[[ SOURCE MATERIAL open ]]
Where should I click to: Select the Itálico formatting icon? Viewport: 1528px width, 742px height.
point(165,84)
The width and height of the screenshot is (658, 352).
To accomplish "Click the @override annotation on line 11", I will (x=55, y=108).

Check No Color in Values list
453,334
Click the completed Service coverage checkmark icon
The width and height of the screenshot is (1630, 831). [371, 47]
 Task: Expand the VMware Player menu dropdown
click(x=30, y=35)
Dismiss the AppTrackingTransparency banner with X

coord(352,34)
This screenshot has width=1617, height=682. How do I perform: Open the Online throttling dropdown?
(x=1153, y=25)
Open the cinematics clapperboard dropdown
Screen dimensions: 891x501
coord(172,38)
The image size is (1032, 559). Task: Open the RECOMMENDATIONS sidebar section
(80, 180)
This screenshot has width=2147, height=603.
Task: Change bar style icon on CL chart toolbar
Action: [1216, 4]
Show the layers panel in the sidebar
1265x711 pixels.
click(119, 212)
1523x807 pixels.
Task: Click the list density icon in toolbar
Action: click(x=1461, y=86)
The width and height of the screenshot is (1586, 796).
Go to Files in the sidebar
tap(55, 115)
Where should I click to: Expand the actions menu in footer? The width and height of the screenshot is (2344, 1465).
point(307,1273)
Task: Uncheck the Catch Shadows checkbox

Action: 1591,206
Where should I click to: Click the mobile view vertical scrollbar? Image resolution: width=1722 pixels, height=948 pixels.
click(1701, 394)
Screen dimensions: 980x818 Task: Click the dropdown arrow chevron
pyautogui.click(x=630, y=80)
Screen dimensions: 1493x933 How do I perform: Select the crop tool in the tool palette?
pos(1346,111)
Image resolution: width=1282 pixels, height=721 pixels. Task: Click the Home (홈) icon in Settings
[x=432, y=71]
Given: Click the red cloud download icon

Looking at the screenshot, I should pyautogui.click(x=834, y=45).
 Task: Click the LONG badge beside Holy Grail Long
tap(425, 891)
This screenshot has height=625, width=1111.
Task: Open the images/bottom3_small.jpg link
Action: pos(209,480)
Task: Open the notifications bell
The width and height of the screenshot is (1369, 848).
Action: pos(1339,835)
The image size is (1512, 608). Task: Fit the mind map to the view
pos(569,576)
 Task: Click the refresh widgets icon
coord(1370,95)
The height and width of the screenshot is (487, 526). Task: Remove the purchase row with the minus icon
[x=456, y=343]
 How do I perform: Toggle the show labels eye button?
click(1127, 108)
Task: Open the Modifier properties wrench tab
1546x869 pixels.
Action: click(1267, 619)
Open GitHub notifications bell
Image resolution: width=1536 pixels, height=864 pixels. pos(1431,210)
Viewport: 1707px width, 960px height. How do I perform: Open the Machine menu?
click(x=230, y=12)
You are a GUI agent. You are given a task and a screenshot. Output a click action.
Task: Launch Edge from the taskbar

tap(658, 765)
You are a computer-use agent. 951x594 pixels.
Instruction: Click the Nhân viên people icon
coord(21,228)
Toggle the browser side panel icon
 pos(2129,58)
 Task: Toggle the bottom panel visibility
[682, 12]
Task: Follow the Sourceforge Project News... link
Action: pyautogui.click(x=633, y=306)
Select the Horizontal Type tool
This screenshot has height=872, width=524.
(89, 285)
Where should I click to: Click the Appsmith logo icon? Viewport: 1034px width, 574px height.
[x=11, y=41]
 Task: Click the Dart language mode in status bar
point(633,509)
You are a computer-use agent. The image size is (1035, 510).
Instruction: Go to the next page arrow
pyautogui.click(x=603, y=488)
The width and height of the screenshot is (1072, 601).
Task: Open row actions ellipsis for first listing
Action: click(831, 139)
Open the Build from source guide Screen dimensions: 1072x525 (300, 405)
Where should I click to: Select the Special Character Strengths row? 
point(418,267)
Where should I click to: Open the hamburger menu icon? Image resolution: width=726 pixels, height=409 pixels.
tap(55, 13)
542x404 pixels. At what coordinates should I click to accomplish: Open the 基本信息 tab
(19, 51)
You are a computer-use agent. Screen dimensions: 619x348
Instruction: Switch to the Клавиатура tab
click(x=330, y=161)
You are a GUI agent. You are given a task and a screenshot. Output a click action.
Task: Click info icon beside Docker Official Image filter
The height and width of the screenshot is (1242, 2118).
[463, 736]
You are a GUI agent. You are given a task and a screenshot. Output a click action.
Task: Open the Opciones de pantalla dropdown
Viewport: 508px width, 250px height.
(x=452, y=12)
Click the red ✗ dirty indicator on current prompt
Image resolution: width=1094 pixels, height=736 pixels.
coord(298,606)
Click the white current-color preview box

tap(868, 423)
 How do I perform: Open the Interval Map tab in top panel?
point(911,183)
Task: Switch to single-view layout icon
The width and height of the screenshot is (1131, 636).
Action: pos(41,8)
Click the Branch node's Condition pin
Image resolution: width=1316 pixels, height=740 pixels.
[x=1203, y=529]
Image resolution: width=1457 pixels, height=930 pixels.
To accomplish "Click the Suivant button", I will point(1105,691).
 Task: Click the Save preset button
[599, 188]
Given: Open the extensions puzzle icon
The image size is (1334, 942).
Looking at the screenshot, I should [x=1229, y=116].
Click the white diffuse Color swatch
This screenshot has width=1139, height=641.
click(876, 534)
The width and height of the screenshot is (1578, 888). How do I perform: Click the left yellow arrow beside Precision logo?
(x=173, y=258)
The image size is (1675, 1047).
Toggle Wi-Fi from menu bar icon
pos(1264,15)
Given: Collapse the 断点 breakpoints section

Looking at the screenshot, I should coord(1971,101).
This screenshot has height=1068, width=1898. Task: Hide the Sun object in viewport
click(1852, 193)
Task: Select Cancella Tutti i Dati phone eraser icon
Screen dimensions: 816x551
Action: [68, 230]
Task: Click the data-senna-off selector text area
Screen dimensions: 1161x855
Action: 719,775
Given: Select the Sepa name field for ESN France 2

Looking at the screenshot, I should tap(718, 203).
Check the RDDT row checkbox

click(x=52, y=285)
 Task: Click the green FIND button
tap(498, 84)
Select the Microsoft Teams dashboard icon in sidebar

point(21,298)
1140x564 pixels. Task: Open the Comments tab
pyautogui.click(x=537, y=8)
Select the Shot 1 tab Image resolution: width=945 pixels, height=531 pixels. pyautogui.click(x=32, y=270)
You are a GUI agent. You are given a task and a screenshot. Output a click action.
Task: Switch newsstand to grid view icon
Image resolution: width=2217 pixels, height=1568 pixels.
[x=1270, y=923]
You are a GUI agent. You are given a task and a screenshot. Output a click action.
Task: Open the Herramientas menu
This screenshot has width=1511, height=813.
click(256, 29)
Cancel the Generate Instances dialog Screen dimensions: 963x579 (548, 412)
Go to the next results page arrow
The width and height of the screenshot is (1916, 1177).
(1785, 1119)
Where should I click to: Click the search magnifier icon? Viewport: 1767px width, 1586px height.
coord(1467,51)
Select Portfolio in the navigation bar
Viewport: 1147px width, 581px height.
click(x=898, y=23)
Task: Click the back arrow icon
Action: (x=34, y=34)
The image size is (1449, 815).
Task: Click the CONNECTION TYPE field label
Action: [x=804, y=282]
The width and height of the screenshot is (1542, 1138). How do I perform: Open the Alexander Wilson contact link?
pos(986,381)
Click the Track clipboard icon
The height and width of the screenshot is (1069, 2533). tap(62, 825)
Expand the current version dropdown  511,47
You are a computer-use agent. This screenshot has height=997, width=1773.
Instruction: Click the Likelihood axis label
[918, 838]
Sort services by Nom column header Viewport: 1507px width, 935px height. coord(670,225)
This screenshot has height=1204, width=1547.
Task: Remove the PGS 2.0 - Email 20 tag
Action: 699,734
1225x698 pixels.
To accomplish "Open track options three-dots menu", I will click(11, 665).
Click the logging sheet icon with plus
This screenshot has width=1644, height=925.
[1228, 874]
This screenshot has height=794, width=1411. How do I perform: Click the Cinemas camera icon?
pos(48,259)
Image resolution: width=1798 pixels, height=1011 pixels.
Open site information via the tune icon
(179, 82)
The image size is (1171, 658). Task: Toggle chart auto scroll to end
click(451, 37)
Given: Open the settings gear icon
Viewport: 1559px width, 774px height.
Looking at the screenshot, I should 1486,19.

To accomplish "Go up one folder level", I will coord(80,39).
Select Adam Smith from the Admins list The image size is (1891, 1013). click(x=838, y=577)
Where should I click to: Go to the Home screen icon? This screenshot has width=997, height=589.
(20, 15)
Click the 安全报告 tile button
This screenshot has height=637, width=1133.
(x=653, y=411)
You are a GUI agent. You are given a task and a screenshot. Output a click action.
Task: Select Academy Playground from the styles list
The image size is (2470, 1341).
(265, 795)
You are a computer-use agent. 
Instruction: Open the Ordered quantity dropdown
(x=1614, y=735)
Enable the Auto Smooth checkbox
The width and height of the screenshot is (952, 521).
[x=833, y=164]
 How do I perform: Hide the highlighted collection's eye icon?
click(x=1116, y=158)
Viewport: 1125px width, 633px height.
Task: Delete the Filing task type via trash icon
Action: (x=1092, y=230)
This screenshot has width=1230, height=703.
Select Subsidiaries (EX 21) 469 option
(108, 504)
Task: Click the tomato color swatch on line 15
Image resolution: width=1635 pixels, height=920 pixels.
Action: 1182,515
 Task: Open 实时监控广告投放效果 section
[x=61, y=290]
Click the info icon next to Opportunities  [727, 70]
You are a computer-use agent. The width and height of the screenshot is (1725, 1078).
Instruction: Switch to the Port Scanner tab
[[ SOURCE MATERIAL closed ]]
*TO DO*: Only the lines that contain the word "computer" should be copied from the material.

*YOUR SOLUTION*:
You are a computer-use agent. 951x594 pixels.
You are a computer-use agent. The image size is (1035, 510).
You are a computer-use agent. Screen dimensions: 619x348
You are a computer-use agent. This screenshot has height=997, width=1773.
You are a computer-use agent. 
You are a computer-use agent. The width and height of the screenshot is (1725, 1078).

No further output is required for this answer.